But the issue that particularly bugs environmentalists is her handling of UM's stretch of pine rocklands, an 138-acre tract that sits near Zoo Miami in Southwest Miami-Dade. As of 2015, only 2,900 acres of pine rocklands existed in the world outside Everglades National Park, and the ecosystem is home to scores of endangered species, including the Florida bonneted bat and the bald eagle. (The habitat once covered more than 185,000 acres in South Florida.)
The federal government first leased portions of the land to UM researchers in 1946 — but in a 2006 lawsuit, the U.S. Department of Justice alleged those university researchers used the plot to instead dump “hazardous substances,”
including carbon, cesium, tritium, chromium, and sulfur, as well as radioactive waste. That hazardous material included "radiated animal carcasses," including monkey parts
that had been used in experiments. Shalala settled the DOJ suit in 2006 and agreed to have the university pay roughly $400,000
, which was about half of what the U.S. Army Corps of Engineers said it spent to clean up contaminated areas on the property.
The federal government donated the land to UM piece-by-piece throughout the '80s and '90s. After Shalala's term as President Bill Clinton's secretary of health and human services ended in 2001, she moved home to Miami and began running the university that year.
The land is governed by deed restrictions requiring its owner to maintain it, and environmentalists say the university clearly failed to do so, including while Shalala ran the school. Schwartz, of the Wildlands Association, notes the university let invasive plants take over the land while failing to conduct "controlled burning" to keep the plants healthy. But, he tells New Times
, all 138 acres could easily be restored with some minor remediation work.
Instead, Shalala spent roughly ten years entertaining proposals to build on the pine rocklands. In 2006, the university unveiled plans to build a "South Campus" on the plot
, including 1,100 "affordable" apartment units for faculty members at 12500 SW 152 St. At the time, environmental groups, including the Tropical Audubon Society and the Institution for Regional Conservation, demanded that UM kill the idea.
A geology student even wrote a scathing op-ed in the Miami Hurricane
student newspaper that year excoriating the school.
"UM defends its decision to develop the land by purporting its actions as less destructive than they seem," then-student Miles Kenney-Lazar wrote. "However, after examining the evidence, it becomes readily apparent that UM’s interests are rooted in profit and image rather than environmental responsibility."

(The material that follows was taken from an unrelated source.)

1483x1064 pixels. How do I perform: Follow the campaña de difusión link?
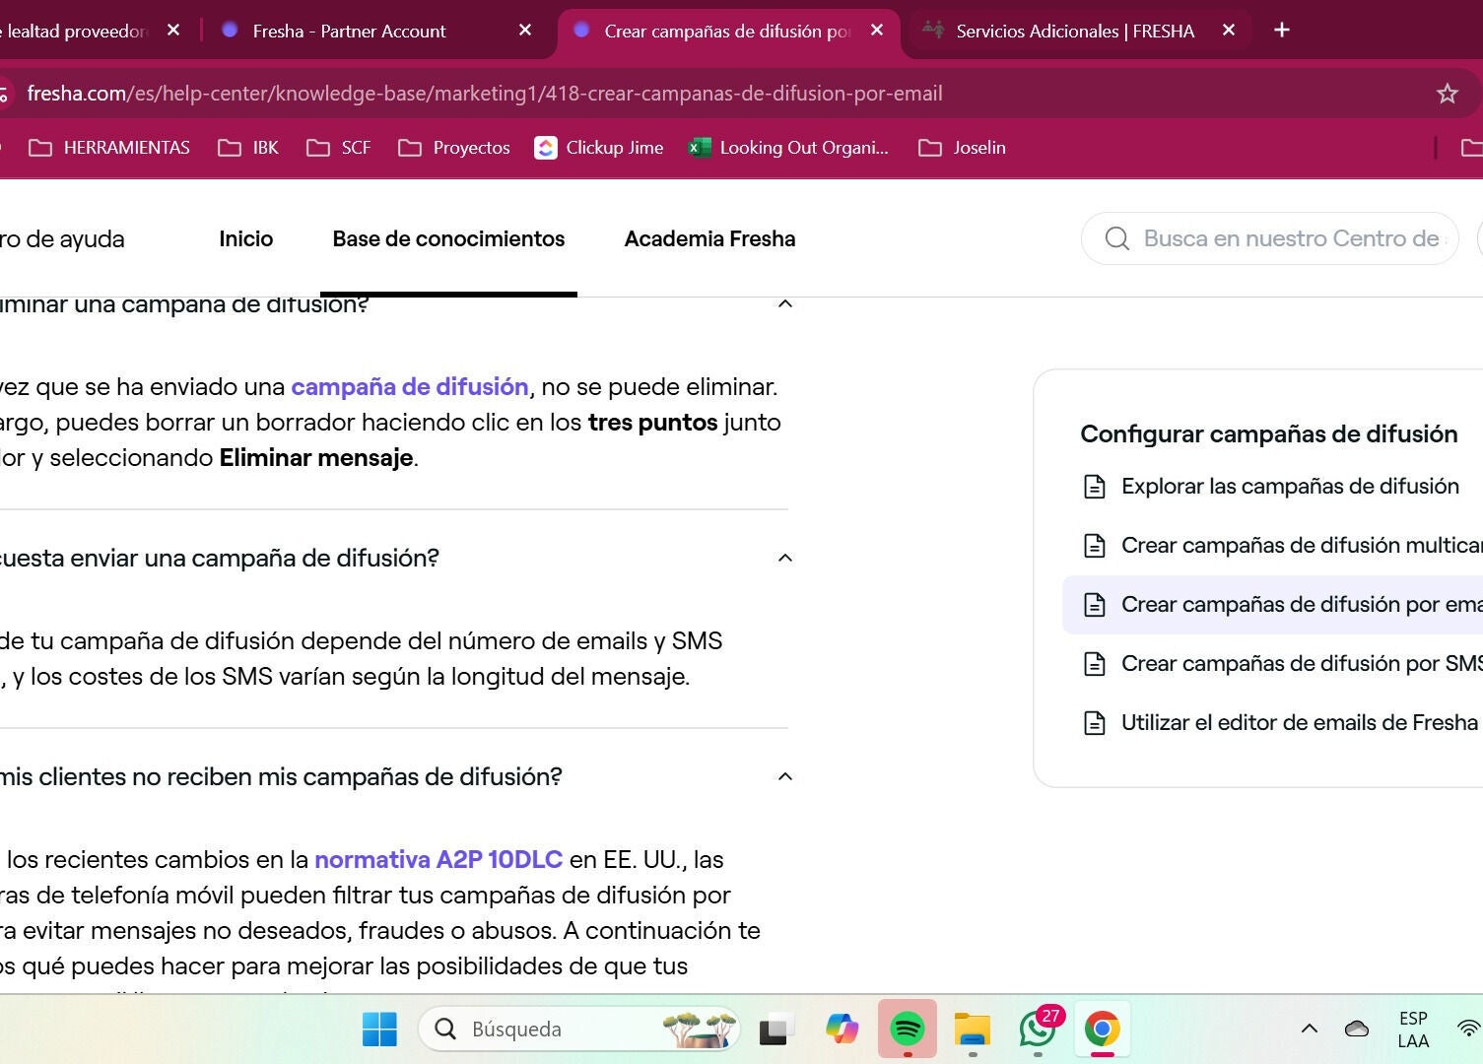tap(409, 387)
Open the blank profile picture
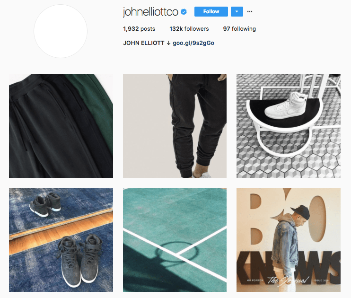This screenshot has height=298, width=351. pos(61,31)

Thanks to the outcry from environmentalists, plans to develop the property stalled. Instead, in 2014 Shalala's university pulled a surprise move and sold off 88 of the 138 acres to Ram Realty Services, a developer that wanted to turn the habitat into the Walmart/Chili's/apartment property, called Coral Reef Commons.

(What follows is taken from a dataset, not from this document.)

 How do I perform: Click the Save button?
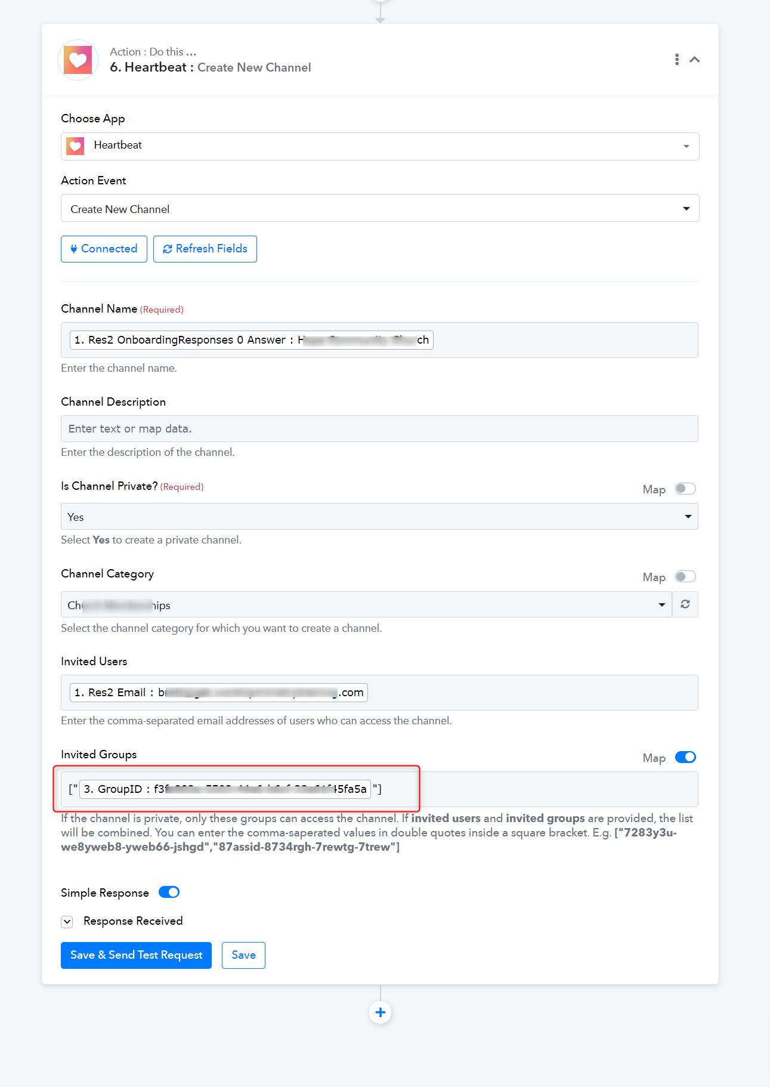pos(243,955)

A rendering of Coral Reef Commons
via Ram Realty
Environmental groups in the past have noted Shalala's ties to local property developers. While serving as UM president, Shalala also sat on the board of directors for Lennar Corporation, the second-largest homebuilding company in America, from 2001 to 2012. (While she sat on the board, Lennar sold subprime loans and greatly contributed to the U.S. housing crash in 2008. Shalala left that board only years after Lennar's CEO, Stuart Miller, joined the UM Board of Trustees in 2002. Lennar reported to investors in federal documents that Shalala left Lennar in 2012 in order to avoid a "conflict of interest." She re-joined Lennar's board in 2017 after leaving UM.)

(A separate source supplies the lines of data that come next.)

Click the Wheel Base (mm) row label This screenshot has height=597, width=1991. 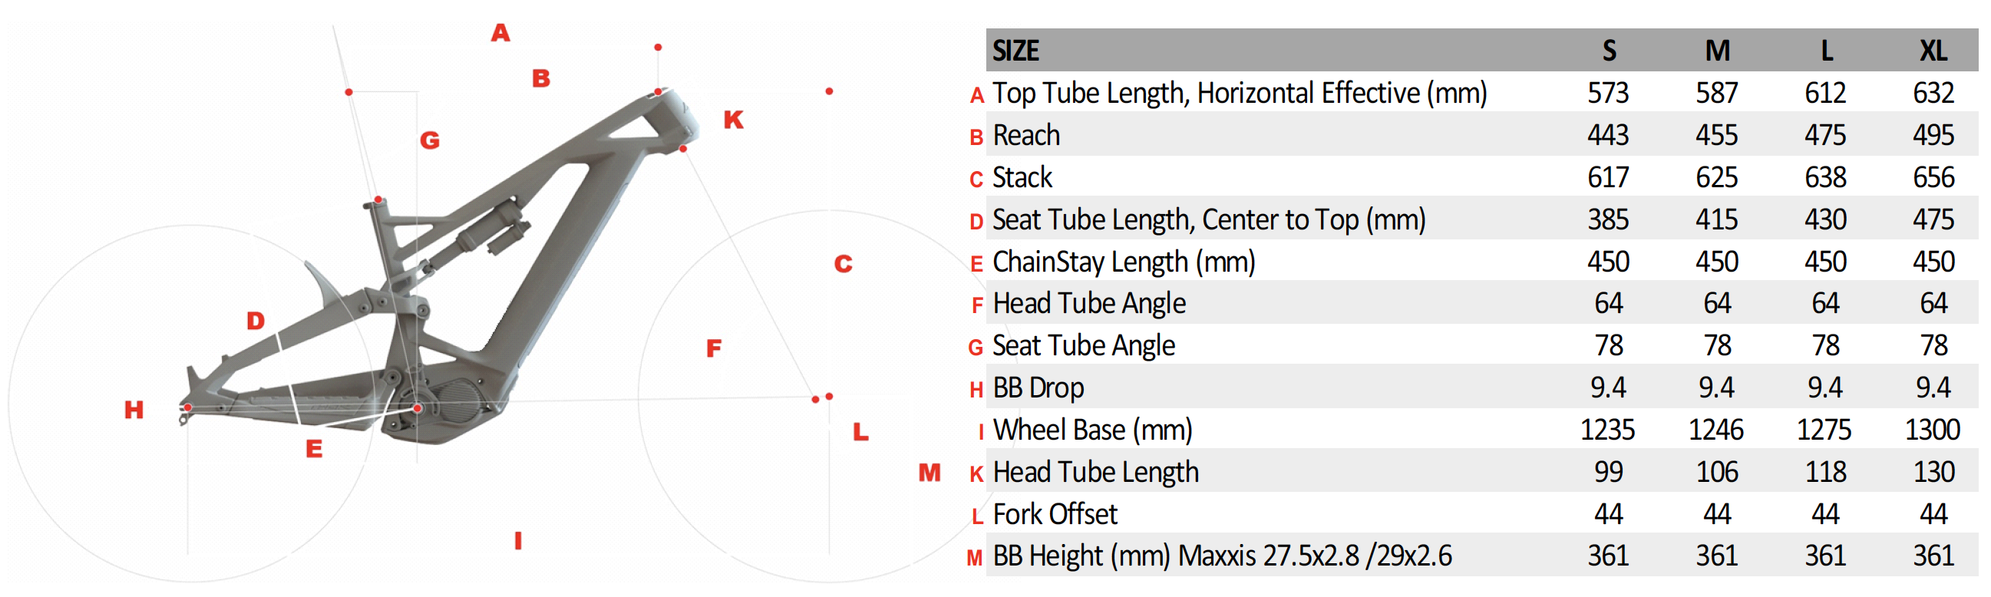[1092, 430]
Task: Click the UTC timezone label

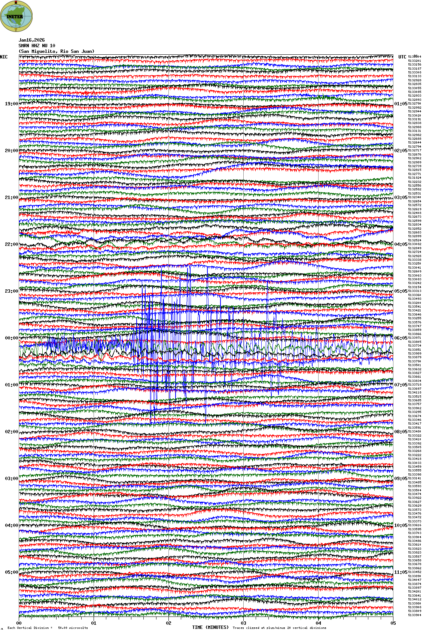Action: pyautogui.click(x=402, y=57)
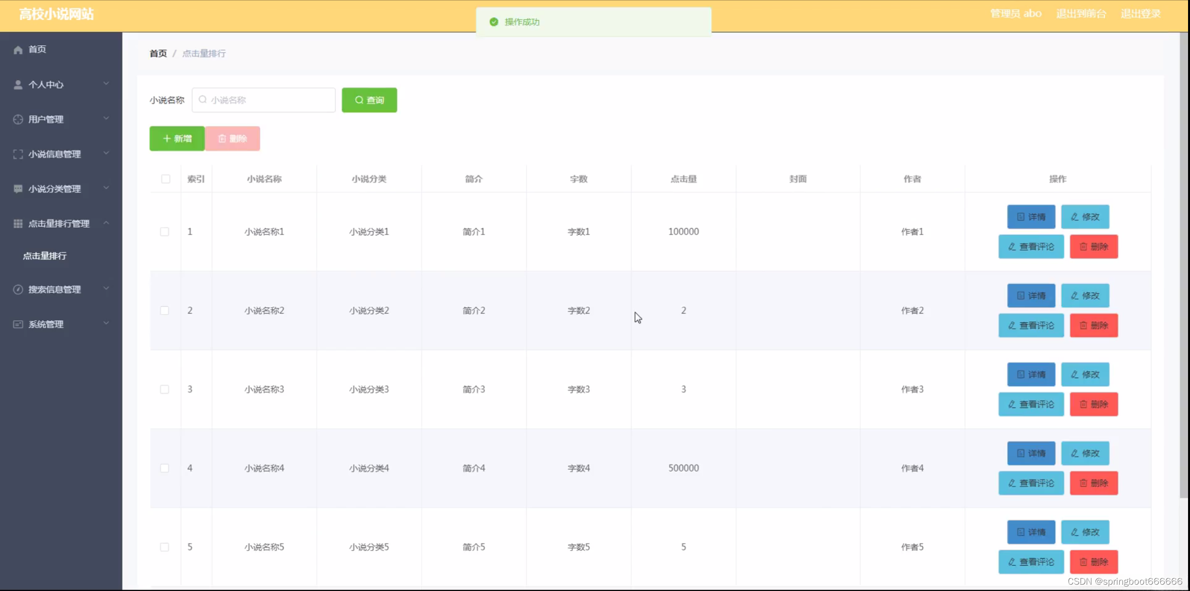Click the 小说分类管理 chat icon

18,189
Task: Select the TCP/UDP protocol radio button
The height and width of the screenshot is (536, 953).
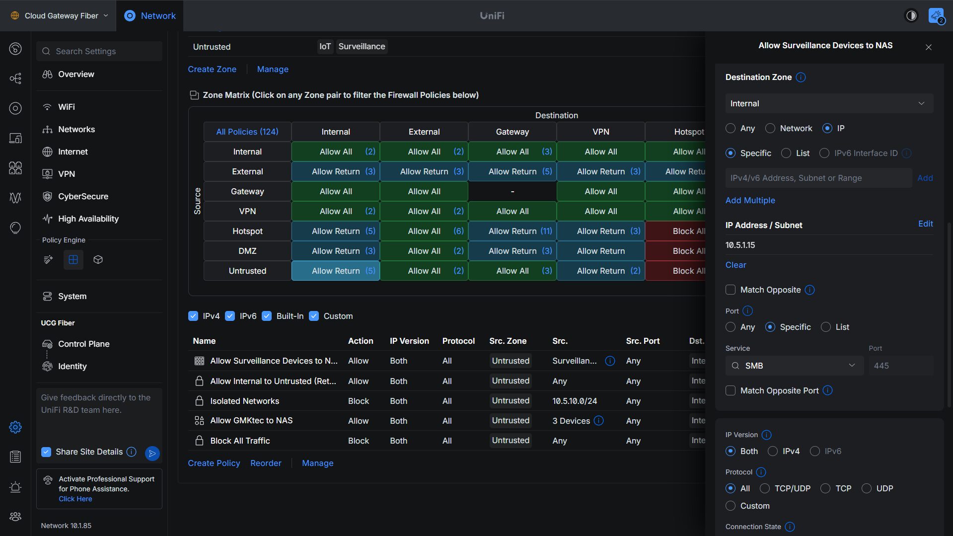Action: [765, 489]
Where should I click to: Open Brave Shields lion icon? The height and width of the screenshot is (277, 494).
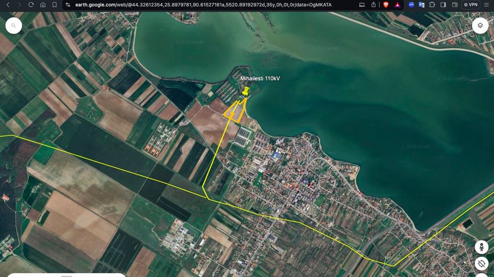(x=386, y=5)
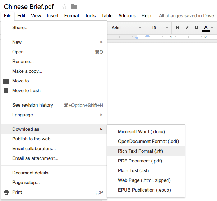This screenshot has width=217, height=201.
Task: Choose Move to trash in File menu
Action: (26, 91)
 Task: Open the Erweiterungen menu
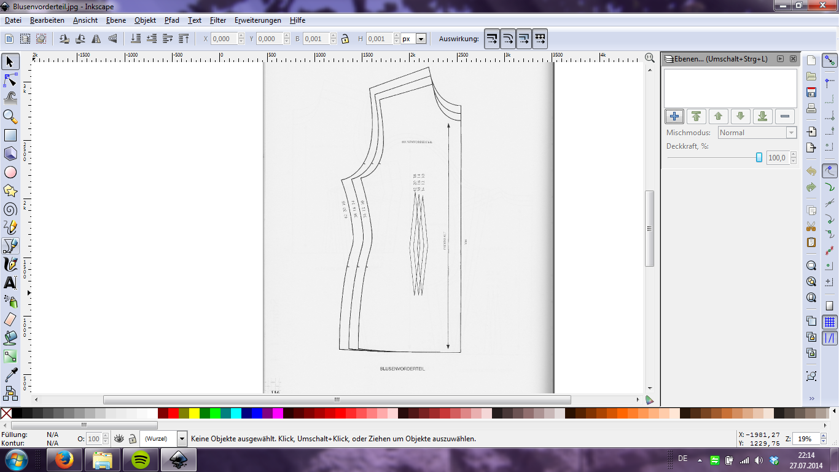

As it so happens, Ram Realty Services and Lennar worked together on at least one project, in North Carolina in 2013, a year before UM announced it was selling the plot of pine rocklands.
Nearby residents have long maintained they expected UM would agree to develop only a much smaller, more manageable project if anything were ever to be built on the land. In lawsuits, environmentalists have argued that residents were not properly notified about the Walmart project before UM's sale and Ram Realty's project were already approved.
The plan has sparked little but protests and legal battles since it was made public. The Miami Pine Rocklands Coalition, led in part by former TV news reporter Al Sunshine, has filed multiple lawsuits in an attempt to stop the development. The coalition joined three other environmental groups in suing the U.S. Fish and Wildlife Service in December for giving Ram a permit to demolish the land — the suit initially guaranteed that Ram couldn't further bulldoze the rocklands, but U.S. Judge Ursula Ungaro nixed that restraining order this past Tuesday. Ram is now legally allowed to decimate the area while the suit is ongoing.
Environmentalists are upset with Ram, but many say they're even angrier with Shalala and UM, who were under no obligation to sell off an endangered area for relative peanuts.
“She told the county commission that the South Campus at Richmond would be an academic village, but she worked with a developer to turn it into Coral Reef Commons, a Walmart Supercenter site instead," Cully Waggoner, the Pine Rocklands Commission's vice president, tells New Times
. "She can't be trusted, and now she is running for Congress. How much more damage can she inflict on Miami?"
Sunshine has also posted online that he and other environmentalists plan to protest one of Shalala's upcoming campaign events.
"If you hear of any of her events, we want to let her know what WE THINK of her actions to sell off the UM South Campus to be bulldozed for more urban sprawl," he wrote online Tuesday. "For years we tried reaching out to her on this issue. For years, she ignored us."
He then quoted an old proverb: "One good turn deserves another."
This story has been updated to include additional information about Stuart Miller's tenure as a UM trustee.